** START STORED ROWS **

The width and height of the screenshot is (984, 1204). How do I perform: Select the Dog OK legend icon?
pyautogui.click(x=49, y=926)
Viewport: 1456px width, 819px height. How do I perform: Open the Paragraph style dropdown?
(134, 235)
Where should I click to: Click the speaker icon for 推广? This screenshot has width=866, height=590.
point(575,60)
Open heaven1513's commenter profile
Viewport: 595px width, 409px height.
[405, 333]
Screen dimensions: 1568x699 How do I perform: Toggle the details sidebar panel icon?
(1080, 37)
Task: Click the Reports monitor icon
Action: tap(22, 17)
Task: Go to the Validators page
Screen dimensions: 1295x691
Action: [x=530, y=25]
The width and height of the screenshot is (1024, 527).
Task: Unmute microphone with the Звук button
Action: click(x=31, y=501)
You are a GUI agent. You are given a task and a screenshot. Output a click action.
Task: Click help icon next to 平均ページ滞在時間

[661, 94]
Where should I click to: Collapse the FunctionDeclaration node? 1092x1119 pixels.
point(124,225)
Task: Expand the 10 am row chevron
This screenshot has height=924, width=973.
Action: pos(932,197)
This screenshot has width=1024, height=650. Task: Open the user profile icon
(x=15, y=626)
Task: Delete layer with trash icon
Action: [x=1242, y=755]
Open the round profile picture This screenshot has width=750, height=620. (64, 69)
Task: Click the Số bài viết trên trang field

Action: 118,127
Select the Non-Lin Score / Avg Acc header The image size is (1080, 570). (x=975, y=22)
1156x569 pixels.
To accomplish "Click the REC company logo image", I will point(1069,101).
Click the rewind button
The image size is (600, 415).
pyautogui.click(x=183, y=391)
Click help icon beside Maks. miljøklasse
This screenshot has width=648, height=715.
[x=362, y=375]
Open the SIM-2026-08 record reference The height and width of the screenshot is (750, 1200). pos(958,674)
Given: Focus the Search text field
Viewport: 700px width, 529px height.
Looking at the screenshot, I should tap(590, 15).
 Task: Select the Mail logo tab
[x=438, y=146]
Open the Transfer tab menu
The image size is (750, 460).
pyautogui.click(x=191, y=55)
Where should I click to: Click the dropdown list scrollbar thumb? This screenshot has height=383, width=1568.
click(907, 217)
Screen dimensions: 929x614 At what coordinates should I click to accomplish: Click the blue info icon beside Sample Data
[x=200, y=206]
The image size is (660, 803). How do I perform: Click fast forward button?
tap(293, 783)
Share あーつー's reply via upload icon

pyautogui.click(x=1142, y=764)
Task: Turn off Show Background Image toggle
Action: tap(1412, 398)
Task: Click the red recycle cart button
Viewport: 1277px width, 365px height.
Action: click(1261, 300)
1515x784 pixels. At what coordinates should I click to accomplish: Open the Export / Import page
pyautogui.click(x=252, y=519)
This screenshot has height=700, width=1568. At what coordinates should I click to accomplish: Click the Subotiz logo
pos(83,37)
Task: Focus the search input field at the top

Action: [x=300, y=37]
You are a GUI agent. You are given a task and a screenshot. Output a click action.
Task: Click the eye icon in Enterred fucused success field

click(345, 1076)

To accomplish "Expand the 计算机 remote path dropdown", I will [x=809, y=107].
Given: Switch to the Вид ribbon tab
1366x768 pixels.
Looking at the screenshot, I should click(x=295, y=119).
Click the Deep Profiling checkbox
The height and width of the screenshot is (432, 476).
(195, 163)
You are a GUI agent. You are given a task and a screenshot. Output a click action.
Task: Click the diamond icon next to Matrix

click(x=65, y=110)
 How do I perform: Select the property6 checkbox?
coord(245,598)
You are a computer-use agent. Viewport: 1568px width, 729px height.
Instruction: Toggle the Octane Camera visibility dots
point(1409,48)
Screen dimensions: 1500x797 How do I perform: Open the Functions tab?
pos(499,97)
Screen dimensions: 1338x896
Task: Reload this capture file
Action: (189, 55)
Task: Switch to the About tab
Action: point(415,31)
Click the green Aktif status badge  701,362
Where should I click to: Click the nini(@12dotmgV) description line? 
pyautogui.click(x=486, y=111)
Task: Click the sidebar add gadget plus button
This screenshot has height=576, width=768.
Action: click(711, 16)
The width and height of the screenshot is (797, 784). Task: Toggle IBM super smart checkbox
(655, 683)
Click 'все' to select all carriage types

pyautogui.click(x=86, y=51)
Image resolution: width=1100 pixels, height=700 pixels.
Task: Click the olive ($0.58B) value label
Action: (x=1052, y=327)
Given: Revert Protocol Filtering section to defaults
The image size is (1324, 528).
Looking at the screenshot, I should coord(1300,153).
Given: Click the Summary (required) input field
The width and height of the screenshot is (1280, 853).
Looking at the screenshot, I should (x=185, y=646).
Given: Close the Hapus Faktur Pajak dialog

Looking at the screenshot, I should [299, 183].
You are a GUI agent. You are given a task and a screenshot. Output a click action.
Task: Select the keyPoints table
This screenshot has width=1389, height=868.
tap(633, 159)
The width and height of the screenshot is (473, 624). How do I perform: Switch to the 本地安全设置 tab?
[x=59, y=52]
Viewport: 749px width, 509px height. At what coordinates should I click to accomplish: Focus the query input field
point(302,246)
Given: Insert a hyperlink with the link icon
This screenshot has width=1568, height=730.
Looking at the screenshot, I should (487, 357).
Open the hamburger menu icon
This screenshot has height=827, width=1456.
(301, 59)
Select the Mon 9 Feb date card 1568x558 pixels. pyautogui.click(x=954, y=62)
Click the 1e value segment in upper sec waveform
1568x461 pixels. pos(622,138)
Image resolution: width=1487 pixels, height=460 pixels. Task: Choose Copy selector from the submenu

** END STORED ROWS **

EXERCISE TASK: Reproduce all of the items above verbatim, line for line, changing nothing.

ANSWER FOR THE TASK:
The width and height of the screenshot is (984, 1204). How do I perform: Select the Dog OK legend icon?
pyautogui.click(x=49, y=926)
Viewport: 1456px width, 819px height. How do I perform: Open the Paragraph style dropdown?
(134, 235)
Where should I click to: Click the speaker icon for 推广? This screenshot has width=866, height=590.
point(575,60)
Open heaven1513's commenter profile
Viewport: 595px width, 409px height.
[405, 333]
Screen dimensions: 1568x699 How do I perform: Toggle the details sidebar panel icon?
(1080, 37)
Task: Click the Reports monitor icon
Action: tap(22, 17)
Task: Go to the Validators page
Screen dimensions: 1295x691
Action: [x=530, y=25]
The width and height of the screenshot is (1024, 527).
Task: Unmute microphone with the Звук button
Action: click(x=31, y=501)
You are a GUI agent. You are given a task and a screenshot. Output a click action.
Task: Click help icon next to 平均ページ滞在時間

[661, 94]
Where should I click to: Collapse the FunctionDeclaration node? 1092x1119 pixels.
point(124,225)
Task: Expand the 10 am row chevron
This screenshot has height=924, width=973.
Action: pos(932,197)
This screenshot has width=1024, height=650. Task: Open the user profile icon
(x=15, y=626)
Task: Delete layer with trash icon
Action: [x=1242, y=755]
Open the round profile picture This screenshot has width=750, height=620. (64, 69)
Task: Click the Số bài viết trên trang field

Action: 118,127
Select the Non-Lin Score / Avg Acc header The image size is (1080, 570). (x=975, y=22)
1156x569 pixels.
To accomplish "Click the REC company logo image", I will point(1069,101).
Click the rewind button
The image size is (600, 415).
pyautogui.click(x=183, y=391)
Click help icon beside Maks. miljøklasse
This screenshot has width=648, height=715.
[x=362, y=375]
Open the SIM-2026-08 record reference The height and width of the screenshot is (750, 1200). pos(958,674)
Given: Focus the Search text field
Viewport: 700px width, 529px height.
Looking at the screenshot, I should tap(590, 15).
 Task: Select the Mail logo tab
[x=438, y=146]
Open the Transfer tab menu
The image size is (750, 460).
pyautogui.click(x=191, y=55)
Where should I click to: Click the dropdown list scrollbar thumb? This screenshot has height=383, width=1568.
click(907, 217)
Screen dimensions: 929x614 At what coordinates should I click to accomplish: Click the blue info icon beside Sample Data
[x=200, y=206]
The image size is (660, 803). How do I perform: Click fast forward button?
tap(293, 783)
Share あーつー's reply via upload icon

pyautogui.click(x=1142, y=764)
Task: Turn off Show Background Image toggle
Action: tap(1412, 398)
Task: Click the red recycle cart button
Viewport: 1277px width, 365px height.
Action: click(1261, 300)
1515x784 pixels. At what coordinates should I click to accomplish: Open the Export / Import page
pyautogui.click(x=252, y=519)
This screenshot has height=700, width=1568. At what coordinates should I click to accomplish: Click the Subotiz logo
pos(83,37)
Task: Focus the search input field at the top

Action: [x=300, y=37]
You are a GUI agent. You are given a task and a screenshot. Output a click action.
Task: Click the eye icon in Enterred fucused success field

click(345, 1076)

To accomplish "Expand the 计算机 remote path dropdown", I will [x=809, y=107].
Given: Switch to the Вид ribbon tab
1366x768 pixels.
Looking at the screenshot, I should click(x=295, y=119).
Click the Deep Profiling checkbox
The height and width of the screenshot is (432, 476).
(195, 163)
You are a GUI agent. You are given a task and a screenshot. Output a click action.
Task: Click the diamond icon next to Matrix

click(x=65, y=110)
 How do I perform: Select the property6 checkbox?
coord(245,598)
You are a computer-use agent. Viewport: 1568px width, 729px height.
Instruction: Toggle the Octane Camera visibility dots
point(1409,48)
Screen dimensions: 1500x797 How do I perform: Open the Functions tab?
pos(499,97)
Screen dimensions: 1338x896
Task: Reload this capture file
Action: (189, 55)
Task: Switch to the About tab
Action: point(415,31)
Click the green Aktif status badge  701,362
Where should I click to: Click the nini(@12dotmgV) description line? 
pyautogui.click(x=486, y=111)
Task: Click the sidebar add gadget plus button
This screenshot has height=576, width=768.
Action: click(711, 16)
The width and height of the screenshot is (797, 784). Task: Toggle IBM super smart checkbox
(655, 683)
Click 'все' to select all carriage types

pyautogui.click(x=86, y=51)
Image resolution: width=1100 pixels, height=700 pixels.
Task: Click the olive ($0.58B) value label
Action: (x=1052, y=327)
Given: Revert Protocol Filtering section to defaults
The image size is (1324, 528).
Looking at the screenshot, I should coord(1300,153).
Given: Click the Summary (required) input field
The width and height of the screenshot is (1280, 853).
Looking at the screenshot, I should (x=185, y=646).
Given: Close the Hapus Faktur Pajak dialog

Looking at the screenshot, I should [299, 183].
You are a GUI agent. You are given a task and a screenshot. Output a click action.
Task: Select the keyPoints table
This screenshot has width=1389, height=868.
tap(633, 159)
The width and height of the screenshot is (473, 624). How do I perform: Switch to the 本地安全设置 tab?
[x=59, y=52]
Viewport: 749px width, 509px height. At what coordinates should I click to accomplish: Focus the query input field
point(302,246)
Given: Insert a hyperlink with the link icon
This screenshot has width=1568, height=730.
Looking at the screenshot, I should (487, 357).
Open the hamburger menu icon
This screenshot has height=827, width=1456.
(301, 59)
Select the Mon 9 Feb date card 1568x558 pixels. pyautogui.click(x=954, y=62)
Click the 1e value segment in upper sec waveform
1568x461 pixels. pos(622,138)
Image resolution: width=1487 pixels, height=460 pixels. Task: Choose Copy selector from the submenu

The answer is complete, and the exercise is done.